In cardiac muscle, the gap junction plays a pivotal role in electrical cell-to-cell coupling and impulse propagation between cells. The function of the gap junction depends on the regulation of connexin in the gap junction channel. A dysfunction of the gap junction is possibly caused by the downregulation of connexin or one of arrhythmogenic factors. The mechanisms of ventricular fibrillation, a lethal tachyarrhythmia, have been studied in relation to the remodelling of connexin.

To determine what type of connexin 43 (Cx43) remodelling contributes to the generation of ventricular fibrillation and what factors induce the modelling of Cx43.

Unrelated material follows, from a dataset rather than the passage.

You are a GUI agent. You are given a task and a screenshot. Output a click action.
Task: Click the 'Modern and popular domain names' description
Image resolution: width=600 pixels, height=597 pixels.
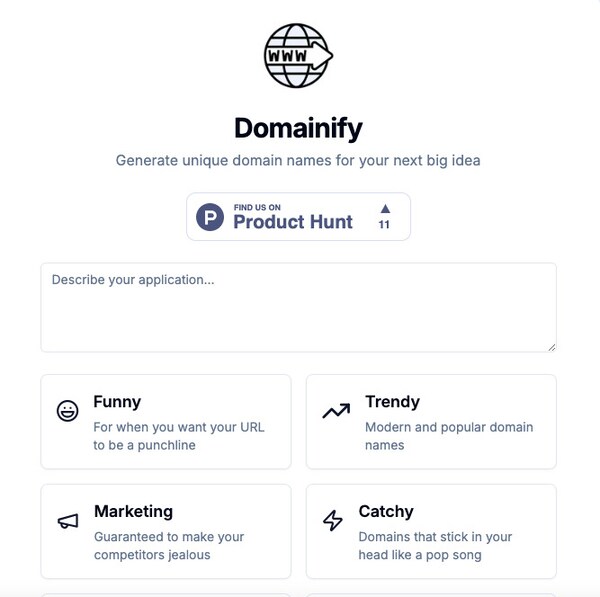click(449, 436)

Aconitine-induced ventricular fibrillation was induced in hearts isolated from adult rats. Alterations in the electrical activity, the phosphorylation of Cx43 and the expression of Cx43 were evaluated by both intracellular and extracellular recording of the action potentials, Western blotting and immunohistochemistry, respectively. Flutter activity after the application of aconitine shifted spontaneously to fibrillation, showing an electrical interaction between neighbouring cells in close proximity to one another. The facility of the shift from flutter to fibrillation was evaluated as a susceptibility of the heart to fibrillation in relation to gap junction function. The effects of phorbol 12-myristate 13-acetate, angiotensin II (AII) analogues, AII antagonists, the diabetic state, protein kinase A (PKA) activator, cyclic AMP analogues, d-sotalol (class III antiarrhythmic drug) and PKA inhibitors on the susceptibility of the heart to fibrillation were examined.

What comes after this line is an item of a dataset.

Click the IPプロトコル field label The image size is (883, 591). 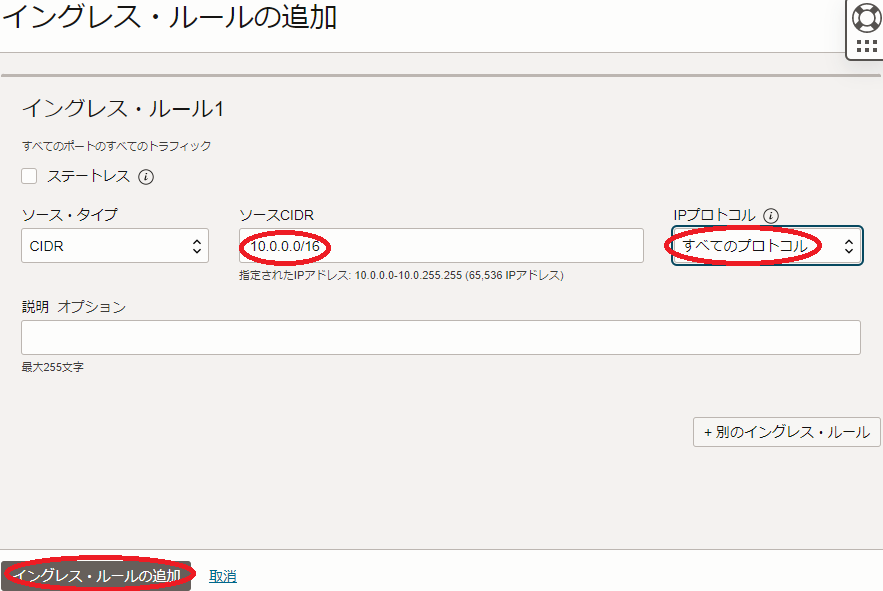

Pathological hearts with heterogeneous expression of Cx43 at the gap junction, such as phorbol 12-myristate 13-acetate-and AII analogue-treated hearts, as well as diabetic hearts, showed a significantly higher susceptibility to fibrillation. On the other hand, hearts with augmentative expression of Cx43 at the gap junction, such as hearts pretreated with a PKA activator, a cyclic AMP analogue (8-bromo-cyclic AMP) or d-sotalol, showed a significantly lower susceptibility to fibrillation. At the beginning of fibrillation, an increase in the cardiac tissue AII level, an augmentation of the protein kinase C (PKC)-epsilon activity, the presence of PKC-mediated hyperphosphorylation, a suppression of the PKA-mediated phosphorylation of Cx43 and a reduction in the expression of Cx43 at the gap junction were observed. These alterations in Cx43 expression were also observed to increase as the fibrillation advanced.

Augmentation of PKC-mediated phosphorylation and suppression of PKA-mediated phosphorylation induces the downward remodelling of Cx43. Such remodelling of Cx43 induces asynchronous electrical activities and makes the ventricular tissue susceptible to fibrillation. PKC is activated by AII. The fibrillation itself remodels Cx43, thereby causing a vicious cycle. As a result, PKC inhibitors, AII antagonists and PKA activators are considered to possibly have a protective effect against the initiation or advancement of ventricular fibrillation.